Topic 21: Using endowment policies for mortgage repayment Flashcards
What is a with-profits endowment?
Premiums are invested in a single fund with a relatively conservative investment approach, and the firm deducts expenses, future liabilities and contingency reserves from the fund at the end of the year. The balance of the fund, and possibly some of the reserves, may then be used to declare bonuses but they are not guaranteed. The value of the plan is unlikely to reflect the value of the underlying assets in the fund.
What is Guaranteed sum assured (GSA)?
A minimum amount that will be paid on maturity or earlier death of the insured during the term.
What is Reversionary bonus?
May be added to a with-profits policy at the end of each year, but is not guaranteed to be paid. Usually calculated as a percentage of the guaranteed sum assured, which may include accrued bonuses. Once added to the policy it can’t be taken away as long as the plan runs to maturity.
What is Terminal bonus?
A with-profits policy bonus paid on maturity or death during the term. Calculated as a percentage of the final plan value, varies from year to year and is not guaranteed to be paid.
What is Endowment?
A life assurance policy primarily intended as a mortgage repayment vehicle to run alongside an interest-only mortgage. Includes investment targeted at paying off the mortgage at the end of the term, and life assurance to pay off the mortgage on death during the term.
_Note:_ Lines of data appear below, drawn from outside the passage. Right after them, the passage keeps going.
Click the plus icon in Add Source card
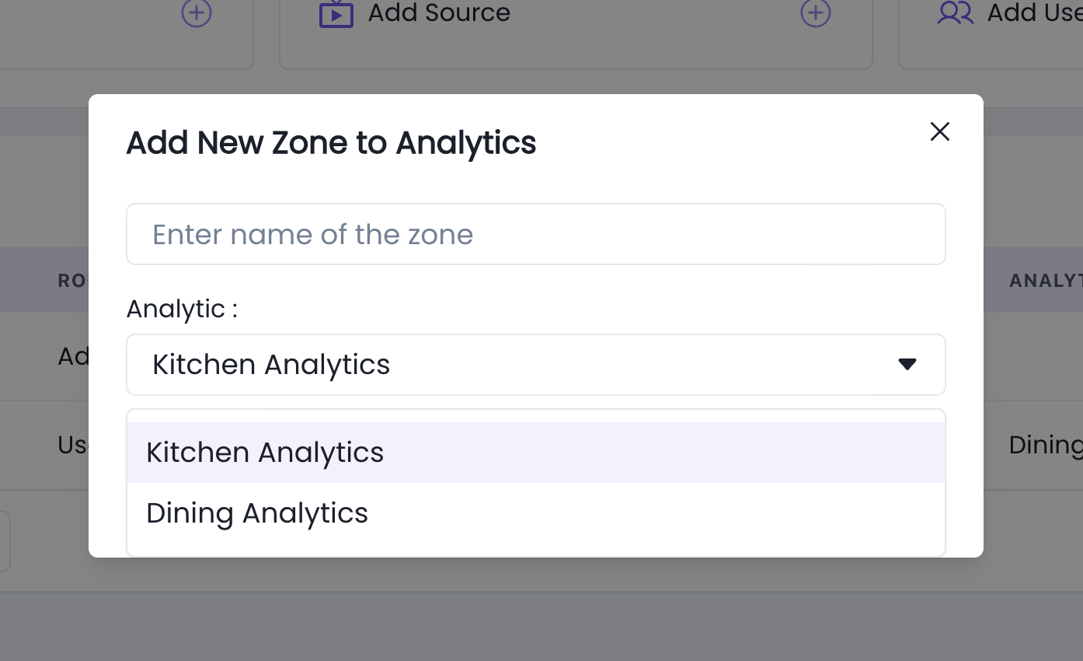Viewport: 1083px width, 661px height. [816, 12]

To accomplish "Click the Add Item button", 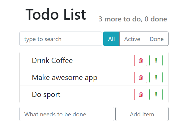I will [142, 114].
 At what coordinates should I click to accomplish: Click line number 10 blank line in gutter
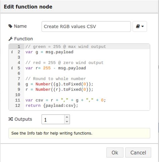point(18,95)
Subject to the policy meeting certain criteria, maturity and death benefits are free from tax.
What is a Full with-profit endowment?
An endowment with a guaranteed sum assured equal to the mortgage amount, so that the minimum maturity benefit will be equal to the amount borrowed. Bonuses will increase the maturity value or death benefit to a figure in excess of the mortgage. Relatively expensive and rarely used.
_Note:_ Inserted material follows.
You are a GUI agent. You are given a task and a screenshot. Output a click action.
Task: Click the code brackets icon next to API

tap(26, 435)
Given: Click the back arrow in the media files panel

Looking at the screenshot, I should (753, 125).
What is a Low-cost with-profits endowment?
Has a guaranteed sum assured typically equal to 50–60% of the mortgage. The insurer makes an assumption that reversionary bonuses will be added at a certain rate, which will increase the maturity value to the mortgage amount. If actual bonuses don’t match the assumptions, there will be a shortfall. The guaranteed death benefit equals the mortgage amount, and comprises the guaranteed sum assured plus accrued bonuses, topped up by a form of decreasing term insurance to match the mortgage amount.
What is Unit linking?
The investor has a range of unit-linked funds to choose from. Each premium buys units in the fund, and each unit represents an equal proportion of the fund’s value. The policy value equals the number of units held multiplied by the value of each unit, so directly reflects the value of the underlying assets. Unit values are not guaranteed and can go up and down. Unit linking offers potentially higher growth than with-profits but no guarantees, so is considered riskier.
What is Offer price?
The price at which a unit-linked policyholder’s premiums buy units.
What is Bid price?
The price the unit-linked policyholder will receive when cashing in units.
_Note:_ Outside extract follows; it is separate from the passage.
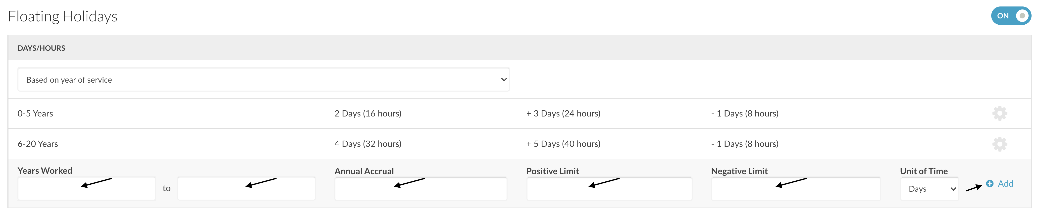Click the 2 Days (16 hours) accrual value

click(x=368, y=114)
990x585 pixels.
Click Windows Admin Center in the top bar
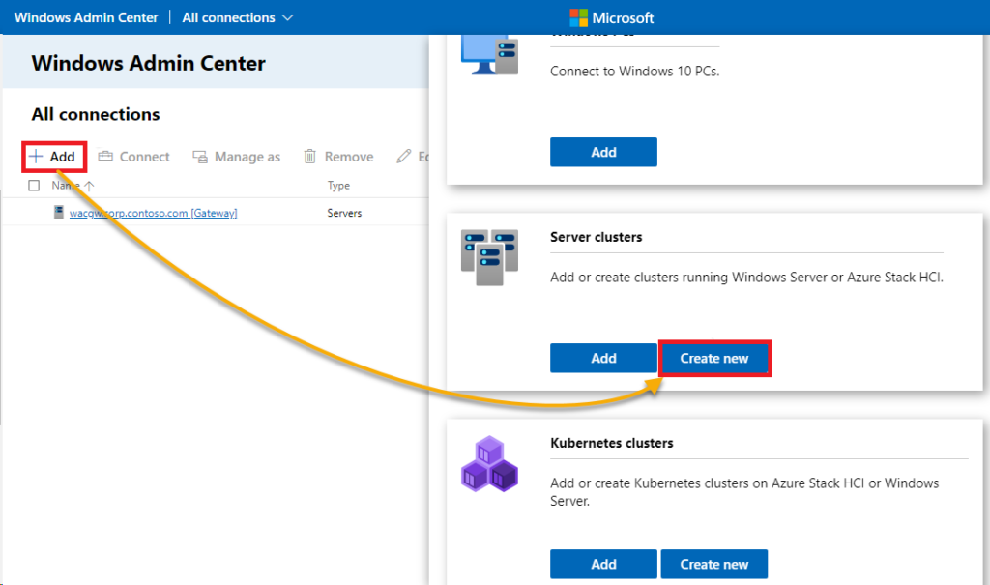click(x=85, y=16)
What is Unit-linked endowment?
Provides a guaranteed death benefit. The insurer sets a premium to meet the target mortgage amount based on assumptions about fund growth, expenses and life assurance costs. If real performance proves worse than assumed, there could be a shortfall at the term’s end, and vice versa. Each premium buys units in the fund, with a proportion of units cashed in every month to cover costs. There is more flexibility than a with-profits plan to change premiums or cash in early. The guaranteed death benefit comprises the value of units at death plus a top-up of variable term assurance.
What is a Unitised with-profits endowment?
The policyholder buys units in a with-profits fund. Unit value is set when they are purchased and cannot go down. When bonuses are declared, they are either added to units to increase the value or they buy more units in the with-profits fund. Once added, bonuses cannot be taken away as long as the plan runs to maturity.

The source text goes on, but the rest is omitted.